Lettera inviata il 28 giugno 1828 da Genova. L’avvocato Piccone di Cagliari ha acquistato Giurisprudenza Forense del signor Arrò, che si stampa a Torino alla tipografia Ghiringhelli e ha ricevuto i primi sei volumi. Essendo di passaggio a Torino ha conosciuto il signor Marietti, libraio sotto i portici di Po e distributore dell’opera, il quale gli ha fornito gli altri tre numeri, nell’ultimo dei quali era riportato tra gli acquirenti il suo nome, con la qualifica di prefetto di Genova. Probabilmente per un disguido, però, questi tre volumi gli sono stati recapitati una seconda volta, forse dallo stampatore Ghiringhelli stesso. Piccone prega Moris di adoprarsi perché possa restituire il doppione e riavere lire 19,50, essendo egli in condizioni economiche disagiate.
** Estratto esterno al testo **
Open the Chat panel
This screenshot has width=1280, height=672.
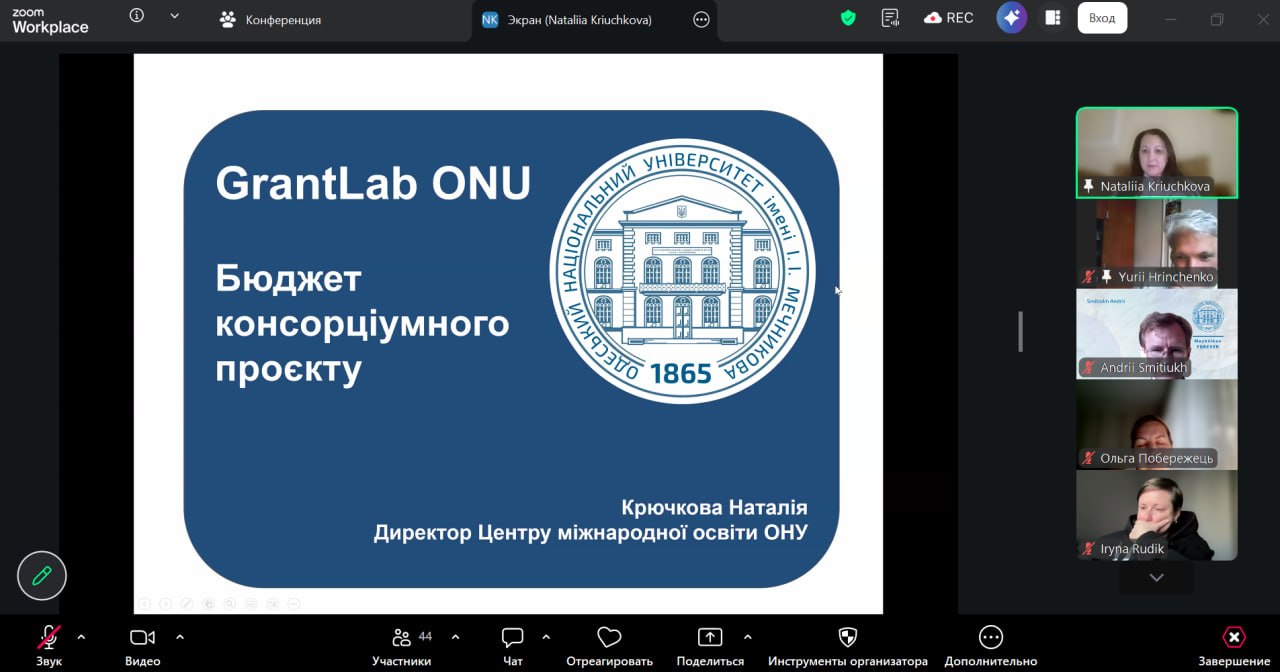pos(513,646)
Lettera inviata da Genova il 14 luglio 1847. Peveraro è sbalordito per l’improvvisa morte di Genè, figura così bella e interessante. Il giorno seguente partirà per Torino con la diligenza. Non ha più ricevuto lettere dalla consorte, però ne ha avuto buone notizie dal collega signor Pittone.
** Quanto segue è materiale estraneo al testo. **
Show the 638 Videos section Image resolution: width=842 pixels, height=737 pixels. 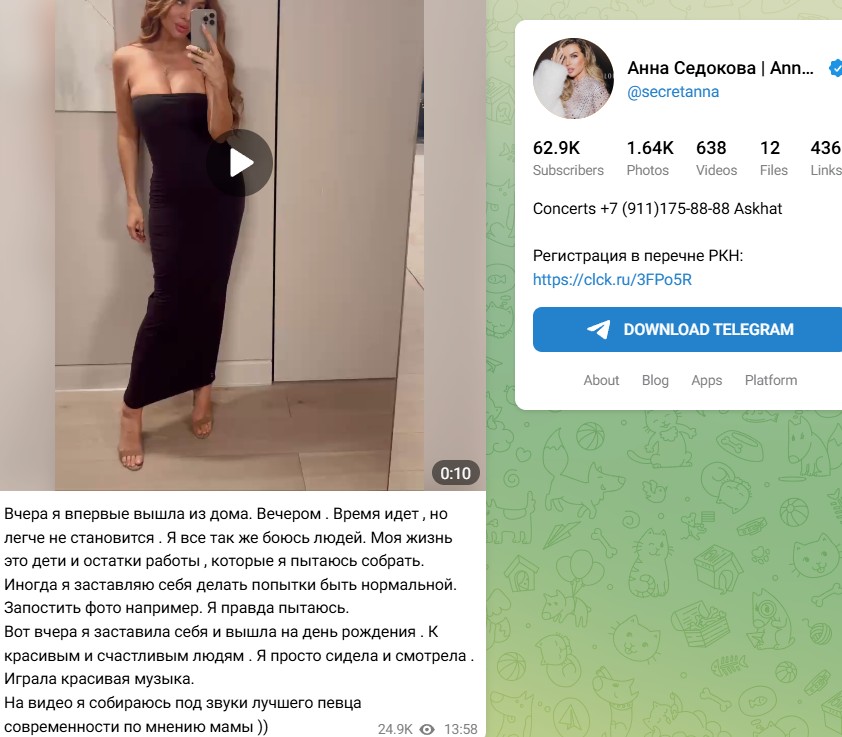[x=716, y=158]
Lettera inviata da Alessandria l’11 settembre 1842. E’ passata solo la metà del tempo che Peveraro deve trascorrere ad Alessandria, ma a lui sembra ne sia passata un’enormità, perché gli mancano la sua casa, le abitudini del luogo, gli amici, le novità e le distrazioni che rendolo piacevole la vita. Il motivo della lettera è il desiderio di avere notizie di Moris e della sua famiglia. Unica novità per Peveraro sono stati due grossi incendi, uno a Valenza che ha devastato una chiesa sconsacrata, piena di legname e di materiale facilmente infiammabile, l’altro in Alessandria, di una filatura attigua all’orfanatrofio di S. Giuseppe, anch’esso danneggiato. Spera di tornare presto a Torino e, dopo la lontananza, di apprezzare maggiormente i piaceri della città.
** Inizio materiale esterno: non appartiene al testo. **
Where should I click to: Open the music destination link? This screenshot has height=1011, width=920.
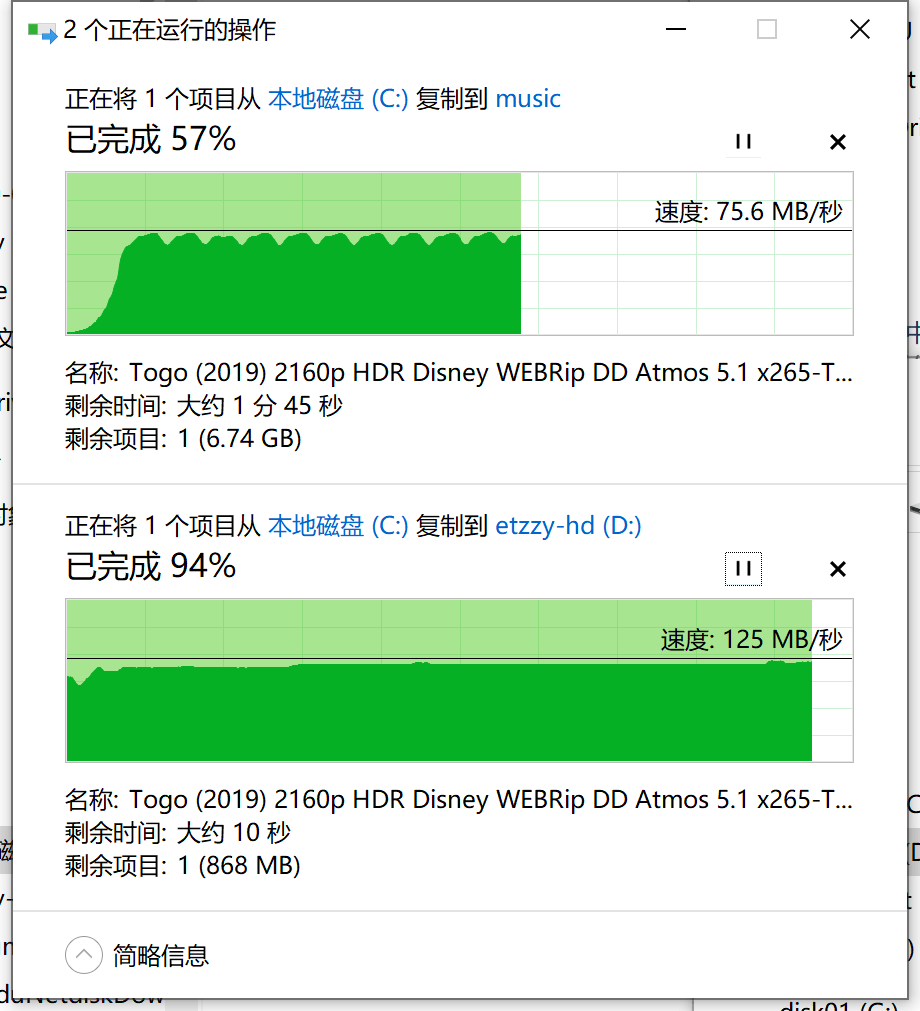click(528, 99)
Lettera inviata da Trento, firmata anche dal fratello Agostino, il 4 novembre 1854. Gli scriventi comunicano a Moris di avere adottato il nuovo sistema di stampa [fisiotipia] del consigliere Auer di Vienna, di cui si dichiarano entusiasti. Dopo varie sperimentazioni i fratelli Perini sono riusciti a stampare una Flora dell’Italia Settentrionale, di cui inviano una copia a Moris. Le figure sono molto belle e di certo favoriranno l’avvicinamento di molte persone alla botanica [i due volumi si trovano nella biblioteca dell’Orto botanico di Torino]. Si chiede a Moris di accennare alla scoperta su qualche gazzetta torinese.